Presentation of Case: We report a 48-year-old Rwandan female patient who presented with a history of progressive low back pain and numbness of S1 and S2 distributions for the last 15 years. A magnetic resonance imaging (MRI) was carried out to evaluate for disc degenerative disease, however, we found an incidental symptomatic Tarlov cyst in front of the first sacral vertebra. The symptomatic cyst was surgically excised and the excision site after repair covered with durafoam. The patient reported a remarkable improvement in her symptoms in the post-operative period and follow up of up to 8 months duration.
Discussion: Tarlov cyst (TC) or sacral perineurial cyst is a cystic lesion of the nerve root that is common in the sacrum.
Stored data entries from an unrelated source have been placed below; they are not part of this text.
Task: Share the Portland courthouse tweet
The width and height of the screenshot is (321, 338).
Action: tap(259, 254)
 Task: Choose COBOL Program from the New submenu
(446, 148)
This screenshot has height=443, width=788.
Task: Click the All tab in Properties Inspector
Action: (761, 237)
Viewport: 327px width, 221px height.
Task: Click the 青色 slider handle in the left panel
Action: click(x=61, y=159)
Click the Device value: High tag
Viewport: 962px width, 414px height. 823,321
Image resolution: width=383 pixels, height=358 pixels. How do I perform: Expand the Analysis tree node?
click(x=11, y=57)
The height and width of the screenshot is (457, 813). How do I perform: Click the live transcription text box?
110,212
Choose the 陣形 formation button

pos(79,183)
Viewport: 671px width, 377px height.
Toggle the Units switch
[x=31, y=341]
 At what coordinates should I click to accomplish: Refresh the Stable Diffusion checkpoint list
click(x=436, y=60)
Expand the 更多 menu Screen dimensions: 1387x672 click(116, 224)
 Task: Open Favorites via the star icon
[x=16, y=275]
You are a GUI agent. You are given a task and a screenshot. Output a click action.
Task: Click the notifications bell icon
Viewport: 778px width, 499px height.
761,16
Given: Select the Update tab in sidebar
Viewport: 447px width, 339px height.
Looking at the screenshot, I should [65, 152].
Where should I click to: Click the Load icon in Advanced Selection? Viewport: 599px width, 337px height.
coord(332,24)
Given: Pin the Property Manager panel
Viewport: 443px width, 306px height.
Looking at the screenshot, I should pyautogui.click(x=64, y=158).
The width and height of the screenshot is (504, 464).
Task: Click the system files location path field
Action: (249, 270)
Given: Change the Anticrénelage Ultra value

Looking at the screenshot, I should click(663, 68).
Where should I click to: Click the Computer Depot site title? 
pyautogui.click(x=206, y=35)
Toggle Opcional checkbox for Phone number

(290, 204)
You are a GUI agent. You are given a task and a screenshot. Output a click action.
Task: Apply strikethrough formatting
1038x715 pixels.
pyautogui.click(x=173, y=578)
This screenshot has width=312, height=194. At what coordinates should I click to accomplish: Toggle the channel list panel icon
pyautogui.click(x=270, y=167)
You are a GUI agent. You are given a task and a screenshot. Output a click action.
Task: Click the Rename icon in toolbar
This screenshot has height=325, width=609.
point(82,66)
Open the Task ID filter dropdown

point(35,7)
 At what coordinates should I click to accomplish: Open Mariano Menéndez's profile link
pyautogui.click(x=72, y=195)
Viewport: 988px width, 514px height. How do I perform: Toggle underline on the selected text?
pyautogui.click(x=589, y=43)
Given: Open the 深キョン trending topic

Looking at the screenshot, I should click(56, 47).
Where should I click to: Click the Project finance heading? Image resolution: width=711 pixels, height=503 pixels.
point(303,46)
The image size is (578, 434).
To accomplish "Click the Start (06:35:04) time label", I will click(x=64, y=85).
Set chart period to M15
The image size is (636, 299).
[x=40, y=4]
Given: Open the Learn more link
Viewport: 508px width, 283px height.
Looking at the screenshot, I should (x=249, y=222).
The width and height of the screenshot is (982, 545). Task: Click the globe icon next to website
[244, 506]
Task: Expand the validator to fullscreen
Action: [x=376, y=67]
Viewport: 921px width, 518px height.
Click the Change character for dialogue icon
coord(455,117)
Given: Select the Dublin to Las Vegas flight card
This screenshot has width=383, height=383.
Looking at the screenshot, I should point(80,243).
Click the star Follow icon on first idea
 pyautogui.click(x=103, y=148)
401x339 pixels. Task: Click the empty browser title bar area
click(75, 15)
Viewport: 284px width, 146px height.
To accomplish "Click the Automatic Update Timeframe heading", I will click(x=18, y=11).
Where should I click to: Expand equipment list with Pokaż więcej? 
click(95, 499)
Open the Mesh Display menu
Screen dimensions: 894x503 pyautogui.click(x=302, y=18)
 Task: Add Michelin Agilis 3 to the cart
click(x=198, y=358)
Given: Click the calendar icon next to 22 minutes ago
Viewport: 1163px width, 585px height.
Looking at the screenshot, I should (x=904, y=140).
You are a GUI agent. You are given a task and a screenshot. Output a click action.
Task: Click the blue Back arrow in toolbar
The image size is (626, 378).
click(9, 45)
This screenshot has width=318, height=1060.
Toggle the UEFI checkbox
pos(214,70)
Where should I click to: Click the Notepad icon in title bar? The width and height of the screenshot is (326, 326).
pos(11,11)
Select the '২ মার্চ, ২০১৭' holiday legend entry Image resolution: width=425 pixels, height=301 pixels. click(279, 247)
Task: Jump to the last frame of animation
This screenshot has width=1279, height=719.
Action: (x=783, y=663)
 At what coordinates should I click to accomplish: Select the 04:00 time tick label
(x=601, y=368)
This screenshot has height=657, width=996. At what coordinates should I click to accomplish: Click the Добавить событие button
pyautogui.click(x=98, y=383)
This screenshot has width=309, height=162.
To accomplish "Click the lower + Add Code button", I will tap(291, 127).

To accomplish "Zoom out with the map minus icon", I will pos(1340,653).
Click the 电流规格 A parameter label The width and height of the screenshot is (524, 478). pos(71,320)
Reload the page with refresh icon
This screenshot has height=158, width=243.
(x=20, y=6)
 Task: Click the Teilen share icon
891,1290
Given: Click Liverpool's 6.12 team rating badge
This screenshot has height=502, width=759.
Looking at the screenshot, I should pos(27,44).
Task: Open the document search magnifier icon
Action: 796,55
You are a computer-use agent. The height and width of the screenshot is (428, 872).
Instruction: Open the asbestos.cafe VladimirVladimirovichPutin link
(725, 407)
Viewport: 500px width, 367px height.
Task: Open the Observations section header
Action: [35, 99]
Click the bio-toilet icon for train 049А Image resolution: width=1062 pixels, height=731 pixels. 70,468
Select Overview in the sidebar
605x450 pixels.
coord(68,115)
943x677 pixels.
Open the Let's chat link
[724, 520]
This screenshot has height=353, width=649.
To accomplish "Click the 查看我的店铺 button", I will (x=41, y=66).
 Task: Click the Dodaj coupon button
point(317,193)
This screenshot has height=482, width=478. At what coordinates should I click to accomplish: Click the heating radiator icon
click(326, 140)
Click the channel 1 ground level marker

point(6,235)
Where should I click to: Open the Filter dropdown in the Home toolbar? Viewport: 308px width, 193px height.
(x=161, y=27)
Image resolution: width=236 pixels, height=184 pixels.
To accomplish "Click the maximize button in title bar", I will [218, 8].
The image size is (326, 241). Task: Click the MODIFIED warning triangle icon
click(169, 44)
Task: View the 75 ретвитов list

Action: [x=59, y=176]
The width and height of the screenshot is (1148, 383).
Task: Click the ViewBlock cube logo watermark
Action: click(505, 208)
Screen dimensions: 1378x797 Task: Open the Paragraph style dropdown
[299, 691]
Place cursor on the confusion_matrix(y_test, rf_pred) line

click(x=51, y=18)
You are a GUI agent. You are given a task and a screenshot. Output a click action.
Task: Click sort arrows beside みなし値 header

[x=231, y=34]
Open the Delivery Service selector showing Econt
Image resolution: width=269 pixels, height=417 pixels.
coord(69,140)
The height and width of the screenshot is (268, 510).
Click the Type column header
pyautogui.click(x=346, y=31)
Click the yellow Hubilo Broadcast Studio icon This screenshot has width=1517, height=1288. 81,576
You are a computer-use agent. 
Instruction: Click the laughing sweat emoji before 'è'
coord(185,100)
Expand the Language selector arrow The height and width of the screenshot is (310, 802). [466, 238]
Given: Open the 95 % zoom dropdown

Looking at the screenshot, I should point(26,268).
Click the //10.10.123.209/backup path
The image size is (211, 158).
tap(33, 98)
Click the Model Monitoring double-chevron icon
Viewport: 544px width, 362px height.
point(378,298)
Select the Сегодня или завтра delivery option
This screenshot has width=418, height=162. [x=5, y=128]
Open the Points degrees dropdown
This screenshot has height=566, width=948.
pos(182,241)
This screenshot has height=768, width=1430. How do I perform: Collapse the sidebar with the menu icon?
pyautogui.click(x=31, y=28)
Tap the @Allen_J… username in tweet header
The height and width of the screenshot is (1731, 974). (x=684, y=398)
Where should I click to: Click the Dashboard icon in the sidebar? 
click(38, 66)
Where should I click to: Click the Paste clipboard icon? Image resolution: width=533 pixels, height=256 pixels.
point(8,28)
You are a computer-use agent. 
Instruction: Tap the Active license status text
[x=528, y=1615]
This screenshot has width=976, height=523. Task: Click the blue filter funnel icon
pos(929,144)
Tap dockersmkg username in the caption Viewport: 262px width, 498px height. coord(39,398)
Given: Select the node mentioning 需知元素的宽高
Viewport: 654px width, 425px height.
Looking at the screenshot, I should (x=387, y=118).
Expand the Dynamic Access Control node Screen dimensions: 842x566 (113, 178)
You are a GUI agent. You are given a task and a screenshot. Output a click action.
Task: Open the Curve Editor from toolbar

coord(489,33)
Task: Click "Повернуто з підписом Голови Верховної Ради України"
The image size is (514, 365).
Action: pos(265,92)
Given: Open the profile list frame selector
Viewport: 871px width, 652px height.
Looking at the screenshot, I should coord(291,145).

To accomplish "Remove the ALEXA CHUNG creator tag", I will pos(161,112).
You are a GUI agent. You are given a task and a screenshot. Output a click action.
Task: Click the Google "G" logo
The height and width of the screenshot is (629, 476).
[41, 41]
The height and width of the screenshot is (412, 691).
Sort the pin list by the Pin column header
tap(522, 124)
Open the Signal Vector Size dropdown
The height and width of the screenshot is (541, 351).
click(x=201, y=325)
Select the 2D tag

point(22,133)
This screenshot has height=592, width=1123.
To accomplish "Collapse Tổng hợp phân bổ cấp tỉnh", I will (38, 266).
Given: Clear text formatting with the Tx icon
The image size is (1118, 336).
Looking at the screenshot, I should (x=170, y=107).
TCs are typically located at the junction of the dorsal ganglion and the posterior nerve root and usually develop between the endoneurium and perineurium of the nerve root. Perineural cysts are commonly detected as incidental findings during magnetic resonance imaging of the lumbosacral spine in the imaging of suspected disc degenerative disease.
Conclusion: Tarlov cysts very rarely occur and when they do they are commonly asymptomatic. They cause sacral radiculopathy and sacral pain syndrome, particularly in women. To our knowledge, this is the first case of asymptomatic Tarlov cyst causing unbearable pain in Rwanda.